Yacht club welcomes draft plan

The Wanaka Yacht Club has welcomed support for an extension of its facilities in the draft Wanaka lakefront reserves management plan.

The Wanaka Community Board will today consider approving the draft plan for public notification.

Prepared by Parks and Recreation infrastructure Consultants Ltd, the plan applies to 14 reserves surrounding Lake Wanaka covering about 315ha from Glendhu Bay to the Outlet Camp.

It identifies in general terms how the Queenstown Lakes District Council wants the reserves to be managed, protected and developed and has considered suggestions from the public, key stakeholders and iwi.

Plan policies for the Wanaka Marina Reserve support increasing the leased area for the Wanaka Yacht Club to accommodate an extended clubhouse.

The extensions would include a building for the Wanaka Coastguard, new toilets/changing rooms and a bigger main clubroom.

Club commodore Quentin Smith said the club was yet to review the draft plan, but he was pleased to hear it included a policy supporting improvements to club facilities, a proposal which had been in the pipeline for several years.

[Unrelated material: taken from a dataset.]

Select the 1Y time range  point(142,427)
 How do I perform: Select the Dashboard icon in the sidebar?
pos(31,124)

Policies for the Roys Bay Reserve - the Wanaka township's main lakefront area - include: to consider support for a combined watersports club building within the southwestern end of the bay; to permit a Lower Ardmore St landscape development; and to support the building of a new iSite.

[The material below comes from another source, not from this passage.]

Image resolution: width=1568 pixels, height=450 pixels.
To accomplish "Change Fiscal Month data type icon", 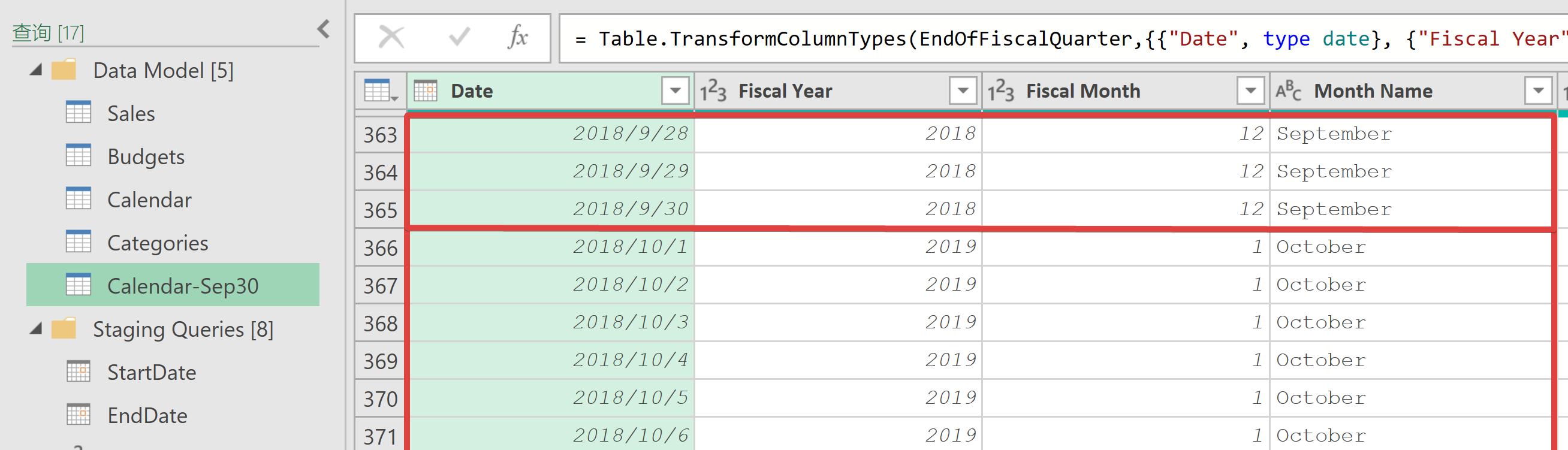I will tap(1000, 91).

Under the plan, council would continue to allow use of the reserves for commercial purposes via a concession or formal agreement under the Reserves Act.

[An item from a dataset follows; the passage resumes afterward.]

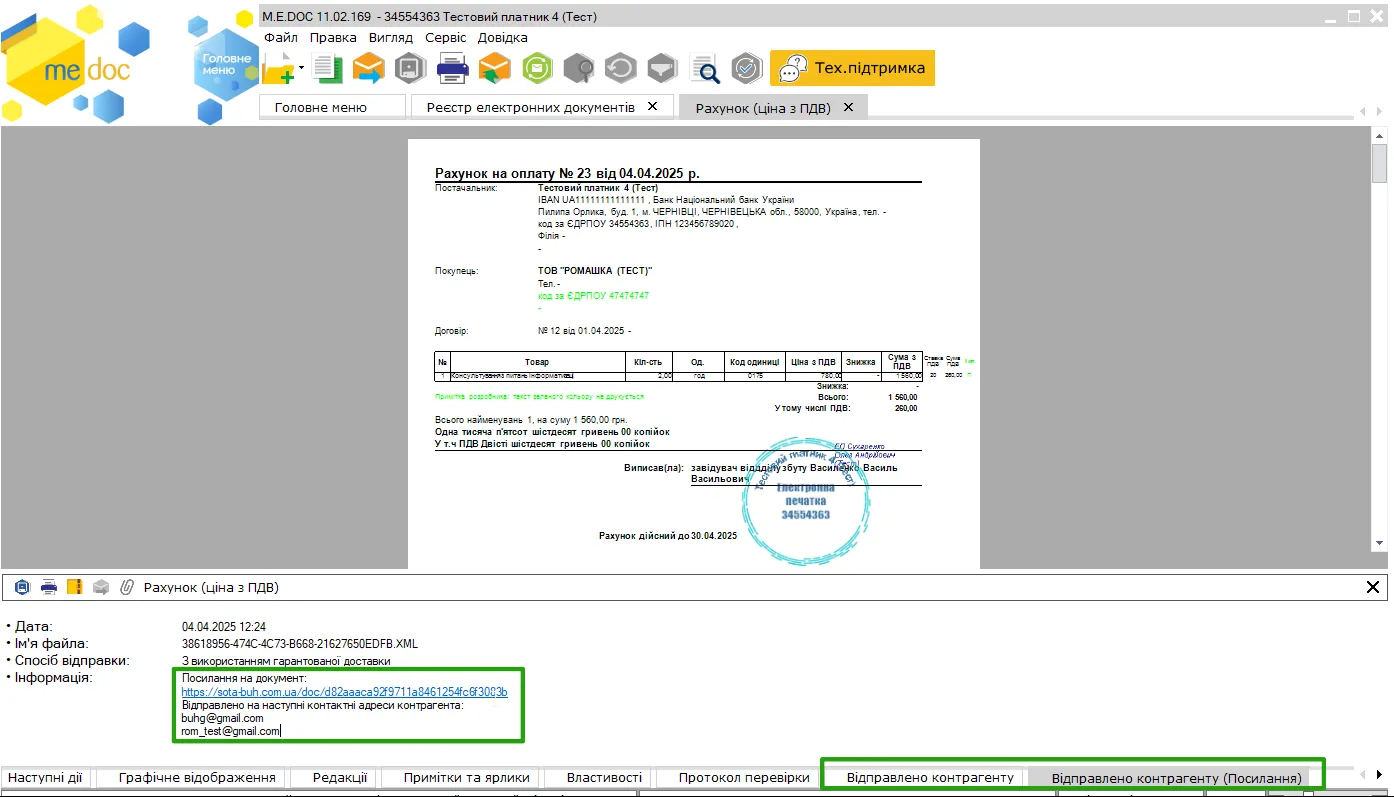The width and height of the screenshot is (1394, 797).
Task: Switch to the Протокол перевірки tab
Action: tap(744, 777)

However, a publicly notified development plan to create more open space opposite the town's retail centre would consider removing commercial facilities from the Roys Bay Reserve that could otherwise occupy non-reserve land at the end of existing leases or license terms.

The plan requires the council to ensure all capital works programmes be developed in consultation with the community, including the addition or removal of any built structure whether publicly or privately owned.

Any new building or modified existing facility shall be, wherever possible, set back an appropriate distance from the mean high water mark to ensure public pedestrian access along the lakefront edge of reserve is maintained.

QLDC parks and operations manager Mike Weaver has recommended the community board nominate a hearings panel to consider submissions and to finalise the plan for endorsement by the board.

A management plan was considered a ''pragmatic response'' to the increasing number of applications for various structures and activities along the Wanaka lakefront, Mr Weaver said.

A draft for notification was intended to be released before Christmas. However, the timetable was delayed largely because of the range of topics raised.